Our review indicates that few studies have employed advanced computational techniques to enhance LLM performance. The diverse evaluation metrics used highlight the need for standardization. LLMs currently cannot replace physicians due to challenges such as bias, hallucinations, and impersonal responses.
生成式大语言模型(LLMs)代表了自然语言处理领域的一项重大进展,在各种任务中都取得了领先的性能。然而,它们在使用真实电子健康记录(EHRs)的临床环境中的应用仍然很少,并且存在众多挑战。
本研究旨在系统回顾生成式大语言模型的使用情况,以及相关技术在涉及电子健康记录的患者护理相关主题中的有效性,总结面临的挑战,并提出未来的方向。
2024年5月19日,使用PubMed和Web of Science对同行评审文章进行布尔搜索,以纳入自2023年(ChatGPT发布后一个月)以来发表的研究文章。对搜索结果进行去重。包括生物医学信息学家、计算机科学家和一名医生在内的多名评审人员对出版物进行资格筛选并进行数据提取。仅纳入利用生成式大语言模型分析真实电子健康记录数据的研究。我们总结了提示工程、微调、多模态电子健康记录数据和评估矩阵的使用情况。此外,我们确定了纳入研究报告的在临床环境中应用大语言模型当前面临的挑战,并提出了未来的方向。
初步搜索识别出6328项独特研究,经过资格筛选后纳入76项研究。其中,67项研究(88.2%)采用了零样本提示,其中5项研究在五项特定临床任务上报告了100%的准确率。
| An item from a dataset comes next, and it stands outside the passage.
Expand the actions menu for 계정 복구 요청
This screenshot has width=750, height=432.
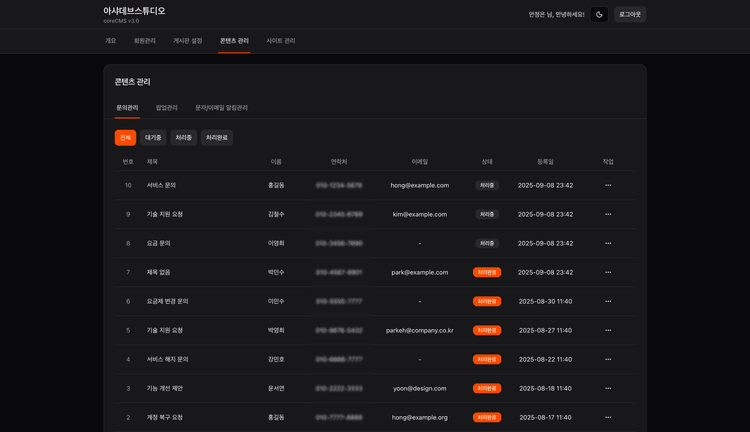click(608, 417)

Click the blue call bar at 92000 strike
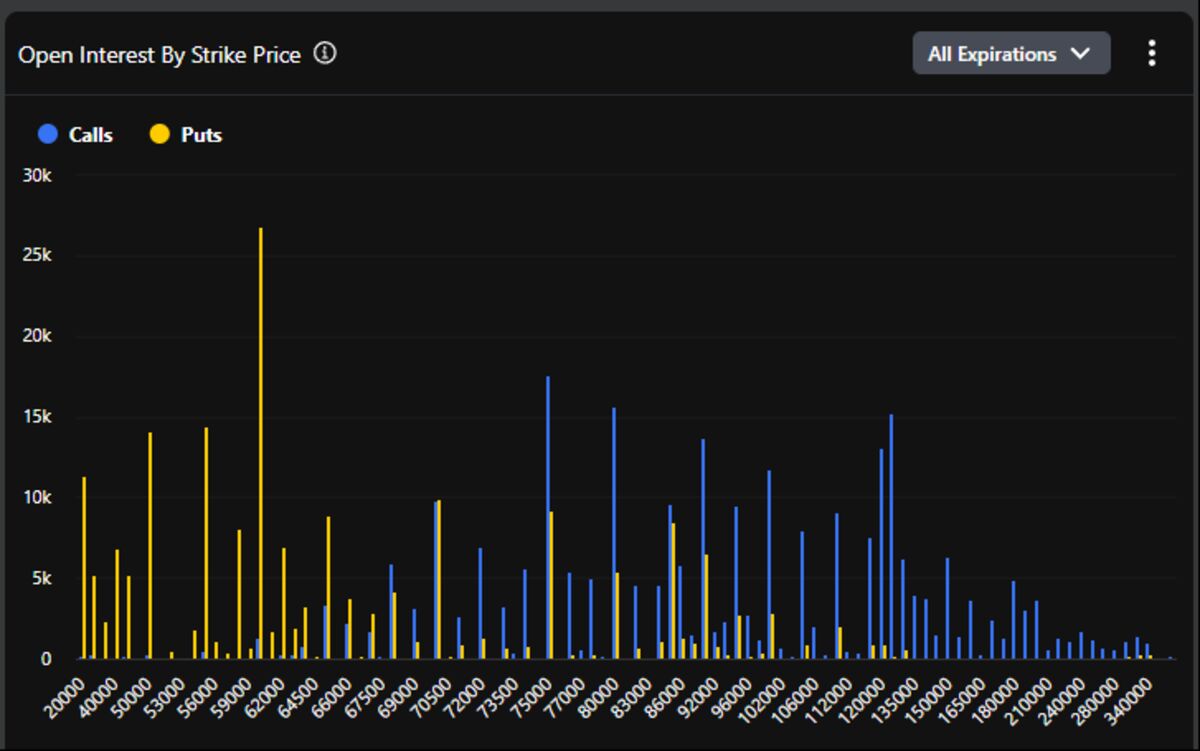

9项研究使用了先进的提示策略;4项对这些策略进行了实验测试,发现提示工程提高了性能,其中一项研究指出提示中的示例数量与性能提升之间存在非线性关系。8项研究探索了生成式大语言模型的微调,所有研究都报告了在特定任务上的性能提升,但其中3项研究指出在某些任务上微调后可能存在性能下降。只有2项研究使用了多模态数据,这改善了基于大语言模型的决策制定,并实现了准确的罕见病诊断和预后。这些研究为22个目的采用了55种不同的评估指标,如正确性完整性和简洁性。2项研究调查了大语言模型的偏差,一项未检测到偏差,另一项发现男性患者收到了更合适的临床决策建议。6项研究识别出幻觉,如在结构化甲状腺超声报告中编造患者姓名。其他挑战包括但不限于大语言模型咨询的客观语气让患者感到不舒服,以及患者理解大语言模型回复存在困难。
我们的综述表明,很少有研究采用先进的计算技术来提高大语言模型的性能。所使用的多样化评估指标凸显了标准化的必要性。由于偏差、幻觉和客观回复等挑战,大语言模型目前无法取代医生。